American baseball player (born 2004)

William Tanner Franklin (born May 25, 2004) is an American professional baseball pitcher in the St. Louis Cardinals organization.

==Amateur career==
Franklin attended Jefferson County High School in Dandridge, Tennessee. In Franklin's senior season, he was named an all-state, all-region, all-district, and MVP Pitcher. He committed to play college baseball at Kennesaw State University for the Owls.

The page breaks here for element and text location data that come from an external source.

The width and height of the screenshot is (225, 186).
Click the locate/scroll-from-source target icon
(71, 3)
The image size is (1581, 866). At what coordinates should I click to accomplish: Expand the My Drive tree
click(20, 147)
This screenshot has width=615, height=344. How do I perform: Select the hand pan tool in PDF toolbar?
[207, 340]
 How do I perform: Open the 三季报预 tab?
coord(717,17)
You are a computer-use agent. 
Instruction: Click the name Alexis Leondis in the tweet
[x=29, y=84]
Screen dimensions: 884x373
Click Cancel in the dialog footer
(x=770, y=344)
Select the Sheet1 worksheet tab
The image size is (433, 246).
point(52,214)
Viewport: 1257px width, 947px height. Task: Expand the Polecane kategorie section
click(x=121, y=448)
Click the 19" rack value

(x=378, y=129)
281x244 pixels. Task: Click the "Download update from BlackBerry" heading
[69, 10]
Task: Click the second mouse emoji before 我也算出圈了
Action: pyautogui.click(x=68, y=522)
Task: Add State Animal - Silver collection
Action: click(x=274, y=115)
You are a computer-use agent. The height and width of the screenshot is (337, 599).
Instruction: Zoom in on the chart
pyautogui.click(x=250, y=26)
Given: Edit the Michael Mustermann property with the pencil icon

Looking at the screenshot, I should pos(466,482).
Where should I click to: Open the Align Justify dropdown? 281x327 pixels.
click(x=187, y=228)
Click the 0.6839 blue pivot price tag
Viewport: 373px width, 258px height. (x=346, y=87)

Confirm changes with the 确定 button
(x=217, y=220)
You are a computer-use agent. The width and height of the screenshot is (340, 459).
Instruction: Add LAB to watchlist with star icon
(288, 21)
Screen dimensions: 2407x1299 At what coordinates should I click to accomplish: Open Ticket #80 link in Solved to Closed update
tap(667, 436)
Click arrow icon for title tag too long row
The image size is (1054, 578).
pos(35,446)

Franklin saw limited action as a freshman at Kennesaw State, playing in 13 games with two starts on the mound, throwing 11 total innings with 18 strikeouts. As a sophomore in 2024 with the Owls, Franklin tied for the team lead with 21 appearances, posting a 4-1 record and five saves in 27 1/3 innings of work while striking out 43 batters. Following the season, he transferred to the University of Tennessee to play for the Volunteers. For the 2025 season with Tennessee, he made one start and 27 total appearances, setting career highs in appearances with 27, strikeouts with 52, and ERA with 4.89 ERA across 38 2/3 innings.

==Professional career==
Franklin entered the 2025 Major League Baseball draft as a top pitching prospect. He was selected by the St. Louis Cardinals with the 72nd overall pick. Franklin signed with the team for $1.1 million.

Franklin made his professional debut after signing with the Single-A Palm Beach Cardinals and also played with the High-A Peoria Chiefs, pitching a total of six innings between the two teams with nine strikeouts. He returned to Peoria to begin the 2026 season. In August, he was promoted to the Double-A Springfield Cardinals.